Work required →
Starting at the line that contains "Tap the notification dot next to app icons" and continuing through the end of the data, swap "notification dot" for "red badge" and keep everything else unchanged. Leave the pictures out of your answer.

Recorded information →
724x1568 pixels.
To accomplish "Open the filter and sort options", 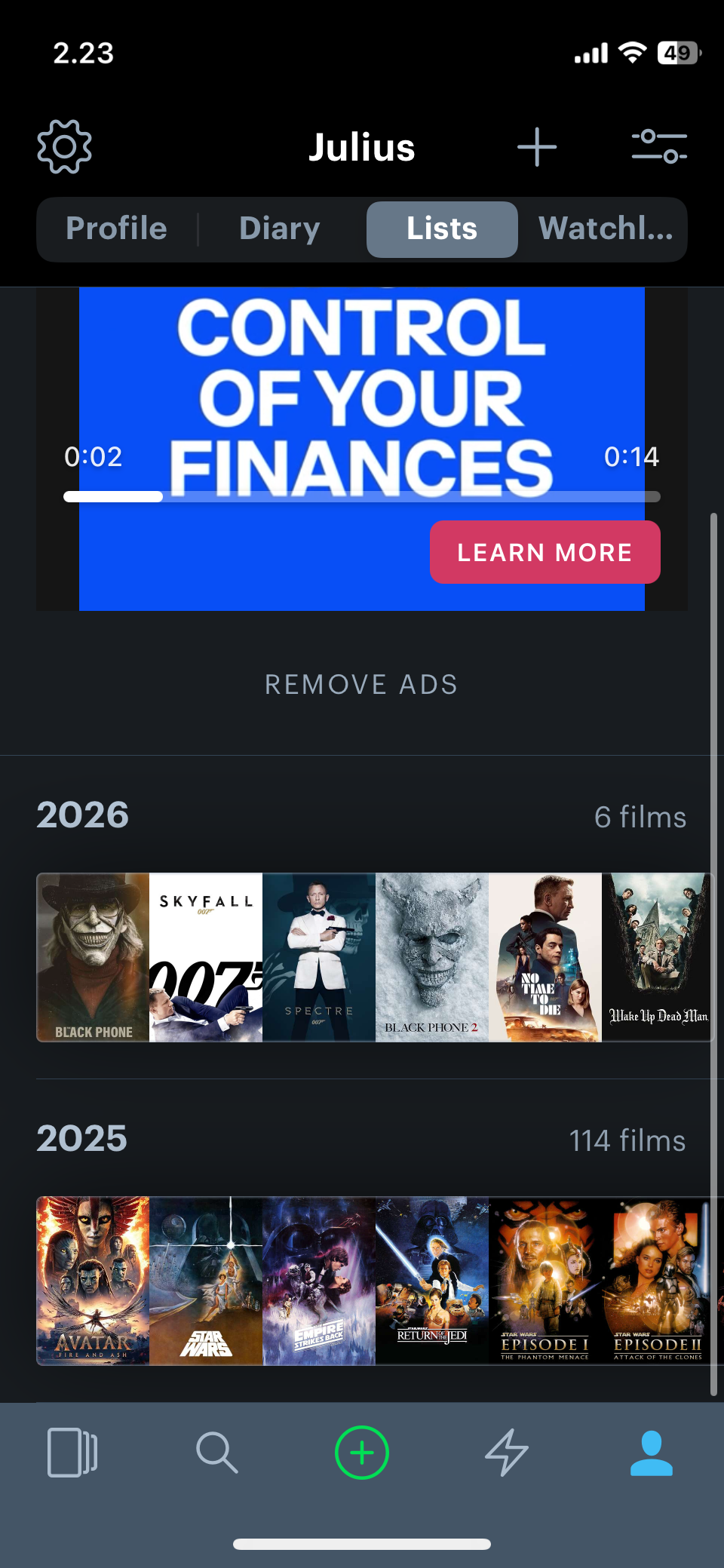I will (659, 146).

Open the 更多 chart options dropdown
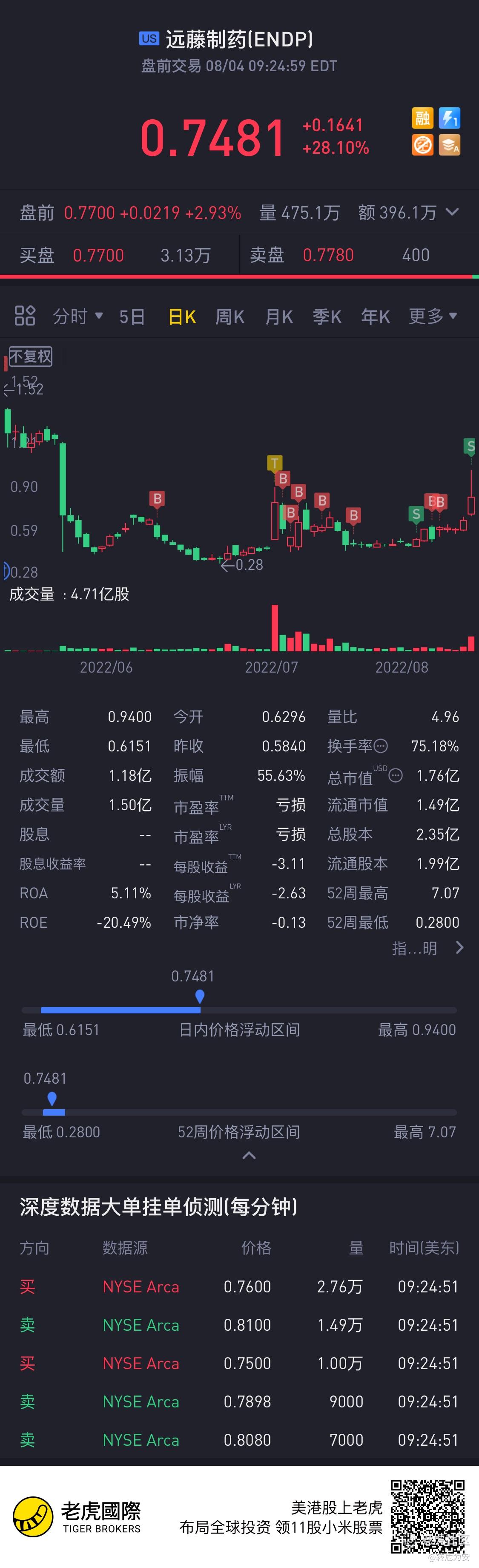click(433, 316)
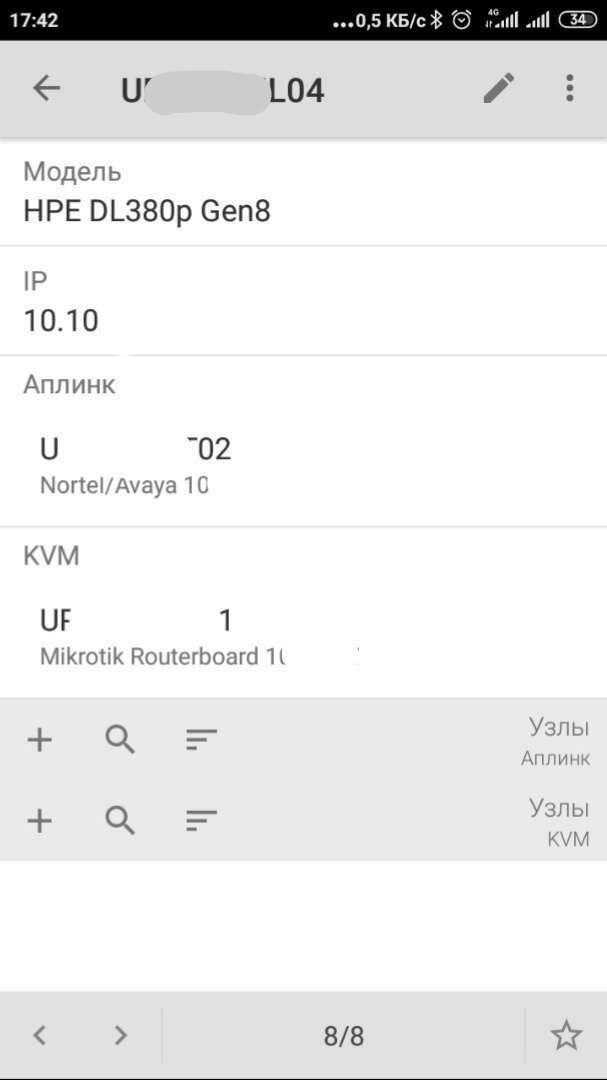607x1080 pixels.
Task: Edit this entry with the pencil icon
Action: click(x=499, y=88)
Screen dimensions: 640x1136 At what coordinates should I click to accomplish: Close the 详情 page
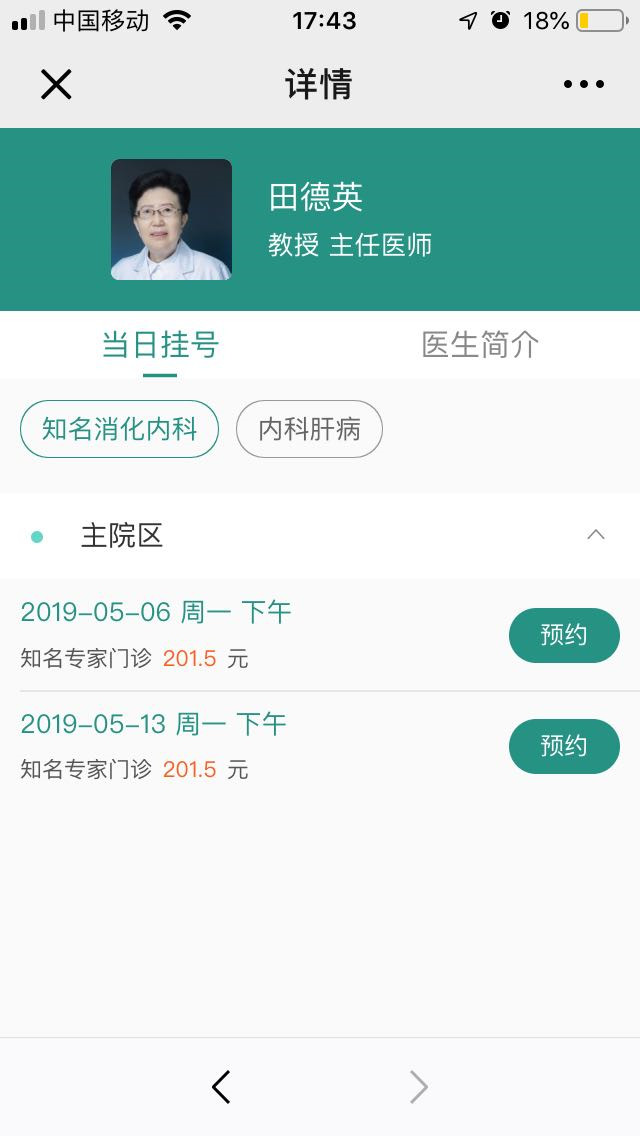click(x=56, y=85)
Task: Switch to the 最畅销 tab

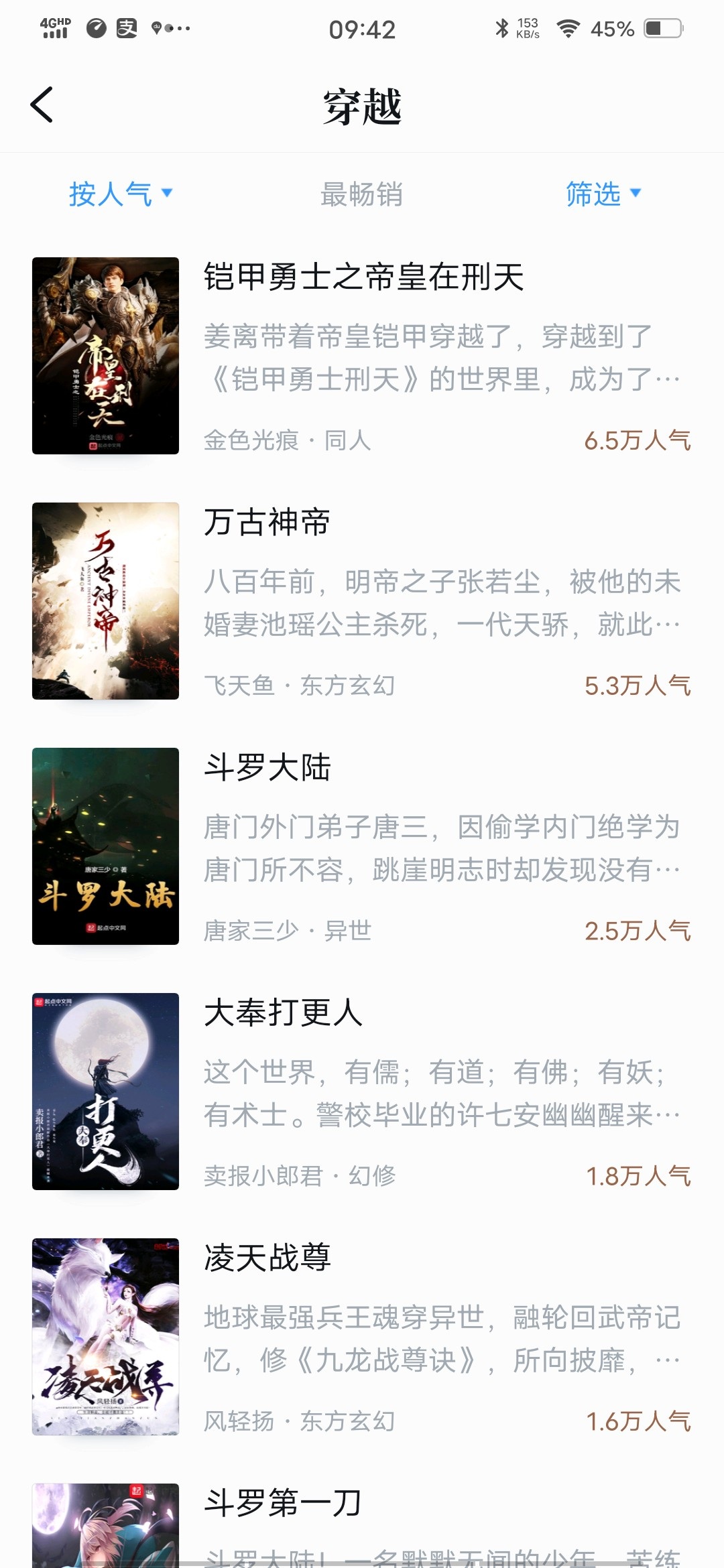Action: tap(361, 194)
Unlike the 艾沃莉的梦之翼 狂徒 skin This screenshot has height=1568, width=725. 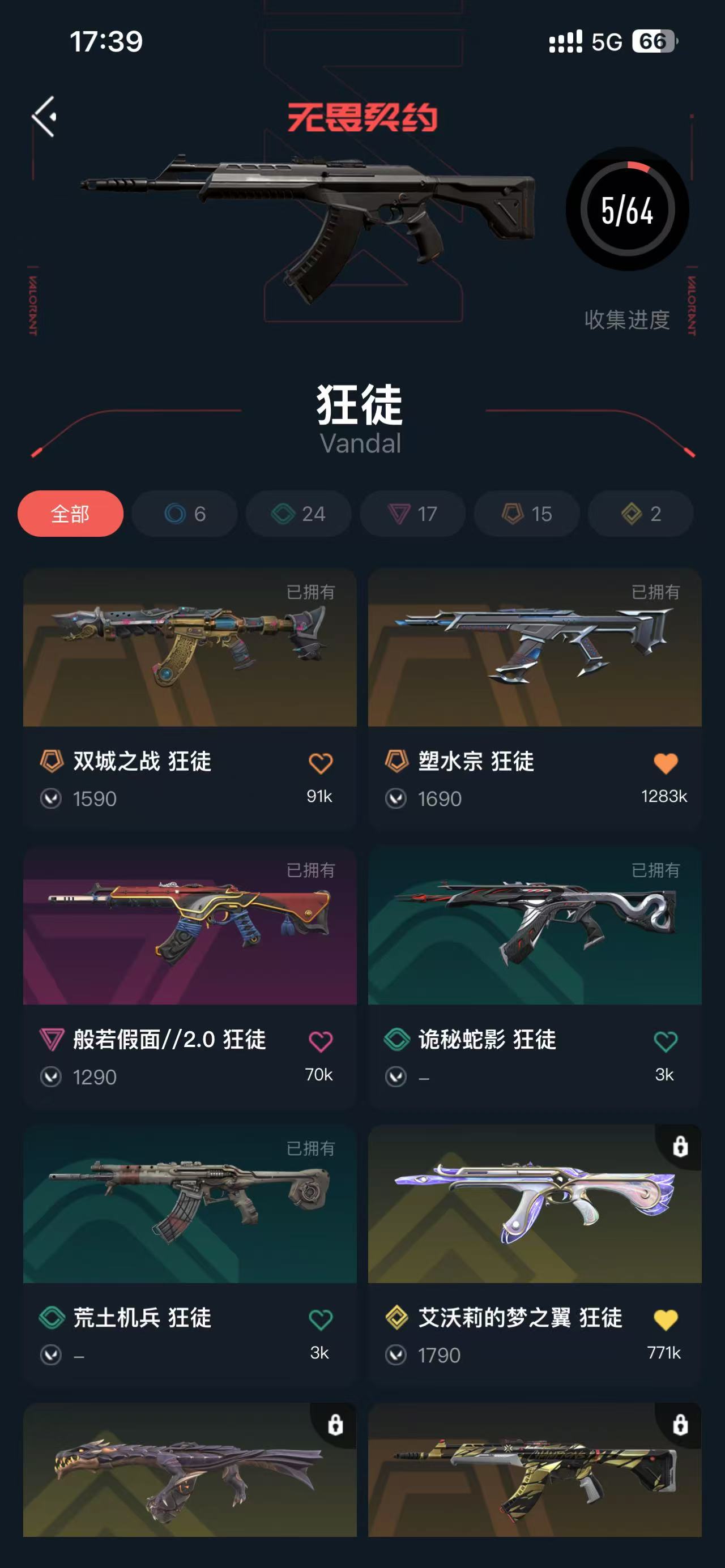tap(666, 1319)
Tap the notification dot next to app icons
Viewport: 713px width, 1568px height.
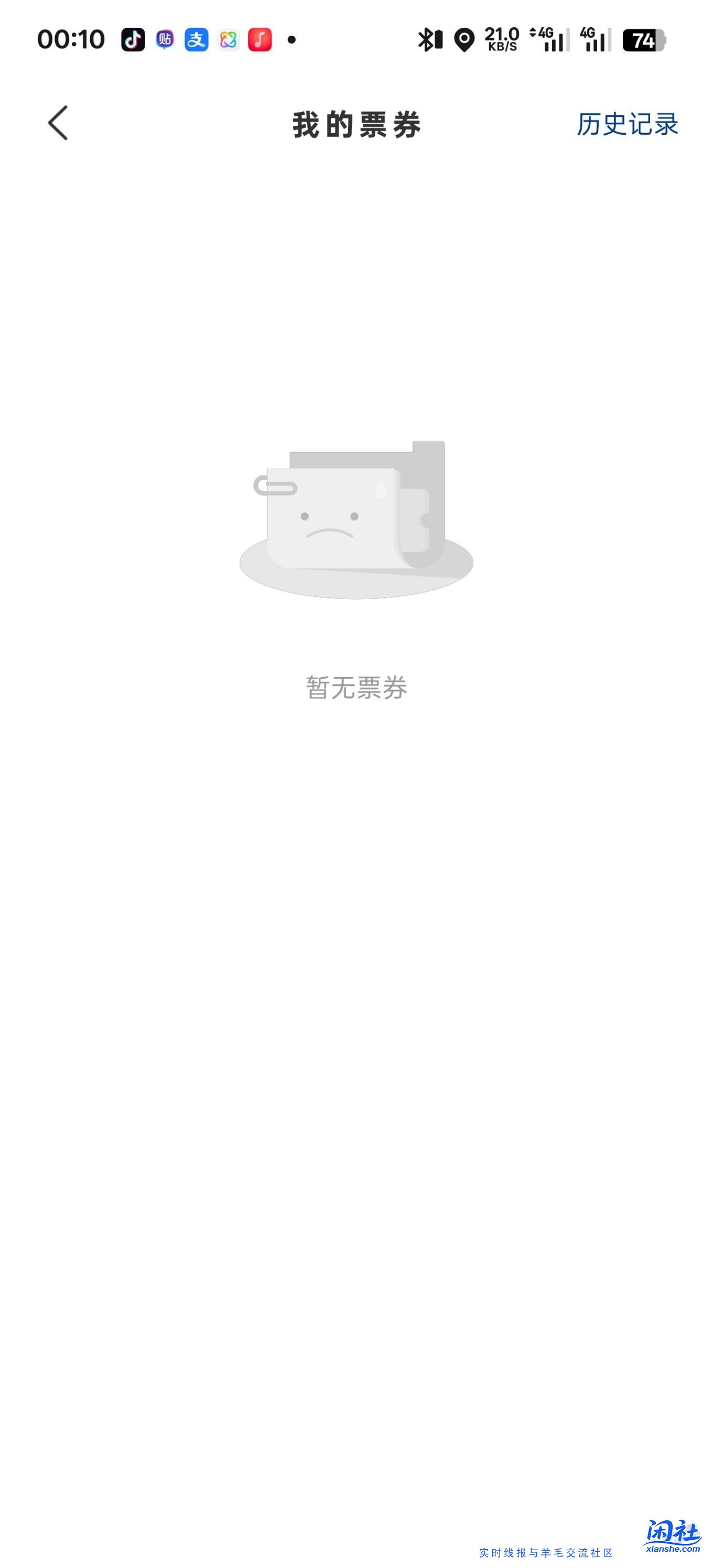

The response →
Tap the red badge next to app icons
Viewport: 713px width, 1568px height.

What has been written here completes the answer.